> [YOUR ASSIGNMENT]
In the material below, find the line containing "How do I perform: Hide" and the line containing "Task: Click the divider", then reproduce exactly both of them and every line between, and nothing else.

======== DATA TO USE

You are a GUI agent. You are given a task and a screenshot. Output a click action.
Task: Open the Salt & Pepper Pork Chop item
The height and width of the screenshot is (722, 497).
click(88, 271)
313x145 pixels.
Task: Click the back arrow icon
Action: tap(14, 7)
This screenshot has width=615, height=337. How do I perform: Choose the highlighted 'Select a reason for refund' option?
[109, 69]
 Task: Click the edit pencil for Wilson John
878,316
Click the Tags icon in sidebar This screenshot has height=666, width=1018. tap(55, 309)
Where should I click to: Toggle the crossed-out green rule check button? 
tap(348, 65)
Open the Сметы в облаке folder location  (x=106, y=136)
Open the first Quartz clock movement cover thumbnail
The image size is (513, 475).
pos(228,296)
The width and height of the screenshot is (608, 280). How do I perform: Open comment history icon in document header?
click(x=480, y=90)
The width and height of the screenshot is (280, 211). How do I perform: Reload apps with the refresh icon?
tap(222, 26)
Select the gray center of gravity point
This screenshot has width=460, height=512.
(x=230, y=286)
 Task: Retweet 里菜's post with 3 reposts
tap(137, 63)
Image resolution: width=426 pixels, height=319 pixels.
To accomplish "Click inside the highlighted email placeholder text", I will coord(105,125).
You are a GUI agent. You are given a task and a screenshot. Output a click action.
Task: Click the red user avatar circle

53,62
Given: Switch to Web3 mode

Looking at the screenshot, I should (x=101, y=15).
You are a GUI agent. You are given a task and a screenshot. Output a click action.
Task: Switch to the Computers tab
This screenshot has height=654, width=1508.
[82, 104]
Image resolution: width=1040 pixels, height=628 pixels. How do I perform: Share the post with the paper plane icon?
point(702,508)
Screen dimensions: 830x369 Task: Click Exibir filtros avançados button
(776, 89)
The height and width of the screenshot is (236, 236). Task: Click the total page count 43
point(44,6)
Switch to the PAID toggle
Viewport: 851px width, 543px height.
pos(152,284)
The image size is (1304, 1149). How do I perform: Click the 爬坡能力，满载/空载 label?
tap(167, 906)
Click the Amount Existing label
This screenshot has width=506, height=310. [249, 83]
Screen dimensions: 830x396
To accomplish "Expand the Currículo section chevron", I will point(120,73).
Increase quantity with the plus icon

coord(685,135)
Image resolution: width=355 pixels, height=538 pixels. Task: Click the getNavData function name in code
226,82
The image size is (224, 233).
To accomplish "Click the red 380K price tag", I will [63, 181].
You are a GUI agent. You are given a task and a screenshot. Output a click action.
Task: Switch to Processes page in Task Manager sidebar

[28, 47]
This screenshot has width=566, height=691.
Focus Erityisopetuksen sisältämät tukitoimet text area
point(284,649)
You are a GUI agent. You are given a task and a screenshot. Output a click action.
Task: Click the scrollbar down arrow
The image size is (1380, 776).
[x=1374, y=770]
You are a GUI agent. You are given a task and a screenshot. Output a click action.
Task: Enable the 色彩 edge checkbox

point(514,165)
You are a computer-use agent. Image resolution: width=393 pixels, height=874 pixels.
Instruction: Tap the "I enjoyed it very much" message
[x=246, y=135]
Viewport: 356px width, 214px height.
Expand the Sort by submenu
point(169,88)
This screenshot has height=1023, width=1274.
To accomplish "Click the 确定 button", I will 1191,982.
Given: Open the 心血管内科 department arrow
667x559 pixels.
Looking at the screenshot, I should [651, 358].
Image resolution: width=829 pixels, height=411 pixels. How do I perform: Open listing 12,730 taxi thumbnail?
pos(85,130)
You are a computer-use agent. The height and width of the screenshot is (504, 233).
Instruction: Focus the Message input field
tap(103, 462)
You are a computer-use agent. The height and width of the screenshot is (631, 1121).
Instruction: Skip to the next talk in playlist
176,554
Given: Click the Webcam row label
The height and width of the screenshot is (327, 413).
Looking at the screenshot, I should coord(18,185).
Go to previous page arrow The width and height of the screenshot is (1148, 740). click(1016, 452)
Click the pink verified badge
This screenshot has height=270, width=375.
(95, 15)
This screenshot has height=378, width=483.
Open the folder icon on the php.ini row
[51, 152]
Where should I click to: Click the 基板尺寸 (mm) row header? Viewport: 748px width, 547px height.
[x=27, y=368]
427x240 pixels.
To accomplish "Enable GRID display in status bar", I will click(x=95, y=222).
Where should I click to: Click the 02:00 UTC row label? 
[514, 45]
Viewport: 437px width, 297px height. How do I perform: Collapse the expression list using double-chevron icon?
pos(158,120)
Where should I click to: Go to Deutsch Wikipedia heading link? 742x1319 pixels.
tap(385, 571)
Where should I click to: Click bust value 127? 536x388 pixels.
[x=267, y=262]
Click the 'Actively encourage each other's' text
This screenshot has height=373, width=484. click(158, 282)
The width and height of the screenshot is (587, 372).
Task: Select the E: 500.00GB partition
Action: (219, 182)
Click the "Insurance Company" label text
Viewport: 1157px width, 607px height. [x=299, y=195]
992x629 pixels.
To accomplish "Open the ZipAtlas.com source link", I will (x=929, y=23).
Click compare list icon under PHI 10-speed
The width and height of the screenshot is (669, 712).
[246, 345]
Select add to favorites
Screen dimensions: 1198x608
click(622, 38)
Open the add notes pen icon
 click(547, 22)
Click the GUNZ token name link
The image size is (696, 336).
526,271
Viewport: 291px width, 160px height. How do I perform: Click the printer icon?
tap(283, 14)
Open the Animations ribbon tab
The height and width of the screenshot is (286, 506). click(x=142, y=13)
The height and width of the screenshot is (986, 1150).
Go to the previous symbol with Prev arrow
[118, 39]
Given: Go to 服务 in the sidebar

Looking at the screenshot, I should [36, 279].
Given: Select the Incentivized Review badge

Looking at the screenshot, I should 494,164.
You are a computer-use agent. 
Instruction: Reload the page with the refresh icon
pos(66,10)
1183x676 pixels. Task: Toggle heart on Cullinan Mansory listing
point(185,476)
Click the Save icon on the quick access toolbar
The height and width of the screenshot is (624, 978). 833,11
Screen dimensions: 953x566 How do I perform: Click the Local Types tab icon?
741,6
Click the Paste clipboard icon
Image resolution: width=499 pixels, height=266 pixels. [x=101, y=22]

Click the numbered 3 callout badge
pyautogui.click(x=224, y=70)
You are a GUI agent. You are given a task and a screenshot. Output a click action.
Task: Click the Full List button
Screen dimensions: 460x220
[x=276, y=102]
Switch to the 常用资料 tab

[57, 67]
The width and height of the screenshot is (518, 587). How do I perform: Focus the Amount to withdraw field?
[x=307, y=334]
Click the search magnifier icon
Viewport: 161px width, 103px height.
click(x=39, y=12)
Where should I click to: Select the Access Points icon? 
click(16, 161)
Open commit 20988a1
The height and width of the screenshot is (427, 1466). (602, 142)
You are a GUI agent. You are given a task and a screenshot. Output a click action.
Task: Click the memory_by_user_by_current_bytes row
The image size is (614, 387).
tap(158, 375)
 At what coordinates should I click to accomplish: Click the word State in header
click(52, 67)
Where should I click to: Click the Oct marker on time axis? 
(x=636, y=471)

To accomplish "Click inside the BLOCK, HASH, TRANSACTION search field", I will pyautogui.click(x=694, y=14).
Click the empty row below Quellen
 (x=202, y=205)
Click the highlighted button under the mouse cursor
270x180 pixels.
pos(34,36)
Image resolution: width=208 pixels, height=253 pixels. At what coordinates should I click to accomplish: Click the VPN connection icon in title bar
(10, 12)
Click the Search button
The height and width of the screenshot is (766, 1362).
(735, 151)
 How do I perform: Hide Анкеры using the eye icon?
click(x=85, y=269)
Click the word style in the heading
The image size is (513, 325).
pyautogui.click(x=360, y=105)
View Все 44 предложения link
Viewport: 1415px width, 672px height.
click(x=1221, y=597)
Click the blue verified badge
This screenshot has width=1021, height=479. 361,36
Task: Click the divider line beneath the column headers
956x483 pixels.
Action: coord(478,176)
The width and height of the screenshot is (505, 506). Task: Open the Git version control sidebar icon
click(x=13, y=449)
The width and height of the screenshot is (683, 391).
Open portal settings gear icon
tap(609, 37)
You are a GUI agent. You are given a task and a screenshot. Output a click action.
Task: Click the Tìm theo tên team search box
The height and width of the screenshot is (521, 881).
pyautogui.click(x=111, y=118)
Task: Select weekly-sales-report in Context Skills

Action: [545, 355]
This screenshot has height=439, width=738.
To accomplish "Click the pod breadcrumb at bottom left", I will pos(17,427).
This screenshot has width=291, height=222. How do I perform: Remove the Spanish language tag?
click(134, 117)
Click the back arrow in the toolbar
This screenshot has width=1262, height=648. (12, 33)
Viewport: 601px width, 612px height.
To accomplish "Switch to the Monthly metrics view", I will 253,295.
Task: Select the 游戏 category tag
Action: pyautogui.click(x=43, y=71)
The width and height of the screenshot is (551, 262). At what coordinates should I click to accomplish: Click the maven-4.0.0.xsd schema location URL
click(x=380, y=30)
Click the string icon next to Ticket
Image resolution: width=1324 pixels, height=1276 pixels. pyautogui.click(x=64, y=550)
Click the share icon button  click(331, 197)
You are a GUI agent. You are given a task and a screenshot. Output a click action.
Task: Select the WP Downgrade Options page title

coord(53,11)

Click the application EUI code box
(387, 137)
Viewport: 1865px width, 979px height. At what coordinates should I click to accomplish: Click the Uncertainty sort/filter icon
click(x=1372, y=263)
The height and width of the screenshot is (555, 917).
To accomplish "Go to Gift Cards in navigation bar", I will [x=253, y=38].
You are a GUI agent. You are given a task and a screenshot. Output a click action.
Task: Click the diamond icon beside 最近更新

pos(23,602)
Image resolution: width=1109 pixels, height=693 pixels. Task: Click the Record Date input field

================

> [OUTPUT OF THE TASK]
 How do I perform: Hide Анкеры using the eye icon?
click(x=85, y=269)
Click the word style in the heading
The image size is (513, 325).
pyautogui.click(x=360, y=105)
View Все 44 предложения link
Viewport: 1415px width, 672px height.
click(x=1221, y=597)
Click the blue verified badge
This screenshot has width=1021, height=479. 361,36
Task: Click the divider line beneath the column headers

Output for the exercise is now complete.